Delafield was married to Ann Hallett (1766–1839), a daughter of Joseph Hallett III and Elizabeth ( Hazard) Hallett. Among her siblings was Maria Hallett, the second wife of U.S. Representative Benjamin Tallmadge. Together, they lived at 16 Wall Street in New York City, and were the parents of eleven children, including:

- John Delafield III (1786–1853), who married Harriet Wadsworth Tallmadge, a daughter of his uncle, Benjamin Tallmadge, from his first marriage to Mary Floyd (a daughter of signer William Floyd).
- Joseph Delafield (1790–1875), who married Julia Livingston, a daughter of Maturin Livingston and Margaret Lewis Livingston (only daughter and heiress of Gov. Morgan Lewis).
- William Delafield (1792–1853), a merchant.
- Henry Delafield (1792–1875), a merchant who married Mary ( Parish) Monson, a daughter of Penn Parish and widow of Judge Levinus Monson, in 1865.
- Edward Delafield (1794–1875), a doctor who married Elinor Elizabeth Elwyn, a daughter of Thomas Elwyn.
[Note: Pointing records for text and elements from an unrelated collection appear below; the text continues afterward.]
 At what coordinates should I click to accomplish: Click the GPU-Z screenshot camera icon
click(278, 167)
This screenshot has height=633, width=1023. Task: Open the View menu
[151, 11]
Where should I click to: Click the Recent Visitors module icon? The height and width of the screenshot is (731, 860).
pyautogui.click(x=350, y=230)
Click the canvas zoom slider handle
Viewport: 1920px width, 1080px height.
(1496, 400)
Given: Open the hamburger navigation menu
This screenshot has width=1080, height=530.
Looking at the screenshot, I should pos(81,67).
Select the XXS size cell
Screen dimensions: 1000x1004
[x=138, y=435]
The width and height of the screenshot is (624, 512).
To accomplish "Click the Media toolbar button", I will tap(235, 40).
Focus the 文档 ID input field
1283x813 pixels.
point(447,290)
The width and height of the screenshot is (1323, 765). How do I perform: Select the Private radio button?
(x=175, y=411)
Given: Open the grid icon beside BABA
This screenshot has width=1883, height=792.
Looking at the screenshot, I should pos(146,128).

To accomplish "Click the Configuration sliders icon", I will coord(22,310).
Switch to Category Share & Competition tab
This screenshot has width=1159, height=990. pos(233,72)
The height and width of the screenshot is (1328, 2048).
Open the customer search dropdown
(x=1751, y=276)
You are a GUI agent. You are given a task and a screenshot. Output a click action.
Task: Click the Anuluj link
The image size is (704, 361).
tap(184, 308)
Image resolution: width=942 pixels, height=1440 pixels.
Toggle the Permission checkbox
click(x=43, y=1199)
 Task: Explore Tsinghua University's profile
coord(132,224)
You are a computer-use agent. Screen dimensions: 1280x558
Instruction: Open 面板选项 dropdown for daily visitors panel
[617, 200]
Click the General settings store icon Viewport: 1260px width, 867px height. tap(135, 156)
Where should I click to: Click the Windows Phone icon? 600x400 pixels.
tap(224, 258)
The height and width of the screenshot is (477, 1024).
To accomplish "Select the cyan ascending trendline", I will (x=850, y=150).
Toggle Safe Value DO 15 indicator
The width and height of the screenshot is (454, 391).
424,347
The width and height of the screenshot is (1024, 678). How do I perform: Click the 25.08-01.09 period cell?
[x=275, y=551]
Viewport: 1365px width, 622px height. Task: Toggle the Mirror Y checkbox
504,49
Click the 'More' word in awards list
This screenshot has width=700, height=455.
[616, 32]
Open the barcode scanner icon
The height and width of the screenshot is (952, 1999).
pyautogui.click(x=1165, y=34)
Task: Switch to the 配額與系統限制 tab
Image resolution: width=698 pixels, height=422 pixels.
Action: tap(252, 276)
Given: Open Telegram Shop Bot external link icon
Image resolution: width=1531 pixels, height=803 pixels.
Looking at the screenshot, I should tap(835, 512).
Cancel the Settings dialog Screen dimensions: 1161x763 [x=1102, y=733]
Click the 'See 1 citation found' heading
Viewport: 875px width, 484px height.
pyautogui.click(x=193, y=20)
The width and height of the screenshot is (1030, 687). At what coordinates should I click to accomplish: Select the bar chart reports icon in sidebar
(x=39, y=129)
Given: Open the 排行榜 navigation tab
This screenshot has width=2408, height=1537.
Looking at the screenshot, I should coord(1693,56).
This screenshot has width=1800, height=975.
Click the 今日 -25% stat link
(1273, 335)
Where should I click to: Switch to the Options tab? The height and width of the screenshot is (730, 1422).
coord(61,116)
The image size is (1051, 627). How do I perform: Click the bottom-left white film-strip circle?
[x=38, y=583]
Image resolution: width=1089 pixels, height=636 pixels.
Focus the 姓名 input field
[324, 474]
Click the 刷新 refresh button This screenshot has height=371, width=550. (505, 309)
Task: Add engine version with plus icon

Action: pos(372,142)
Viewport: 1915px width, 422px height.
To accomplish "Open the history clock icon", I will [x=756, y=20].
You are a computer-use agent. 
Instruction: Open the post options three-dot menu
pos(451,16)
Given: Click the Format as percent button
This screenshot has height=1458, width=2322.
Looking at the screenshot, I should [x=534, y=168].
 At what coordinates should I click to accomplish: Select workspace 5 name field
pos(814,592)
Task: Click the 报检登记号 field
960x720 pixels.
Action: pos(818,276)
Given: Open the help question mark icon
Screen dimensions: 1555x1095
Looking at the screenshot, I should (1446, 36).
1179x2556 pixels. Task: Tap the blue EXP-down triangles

After her death in 1834, he married Julia Floyd, a daughter of Nicoll Floyd (and granddaughter of William Floyd).
- Richard Delafield (1798–1873), who married Harriet Baldwin Covington, a daughter of Gen. Elijah Moorman Covington, in 1833.
- Rufus King Delafield (1802–1874), who married Eliza Bard, the daughter of William Bard, in 1836.
- Susan Maria Delafield (1805–1861), who married merchant Henry Parish, a son of Jacob Parish and brother to Daniel Parish.

His summer residence, on 140-acres, built in 1791 on the East River opposite Blackwell's Island, was known as" Sunswick" and was one of the largest and best appointed private houses near New York.

He died on July 3, 1824, at the age of 76.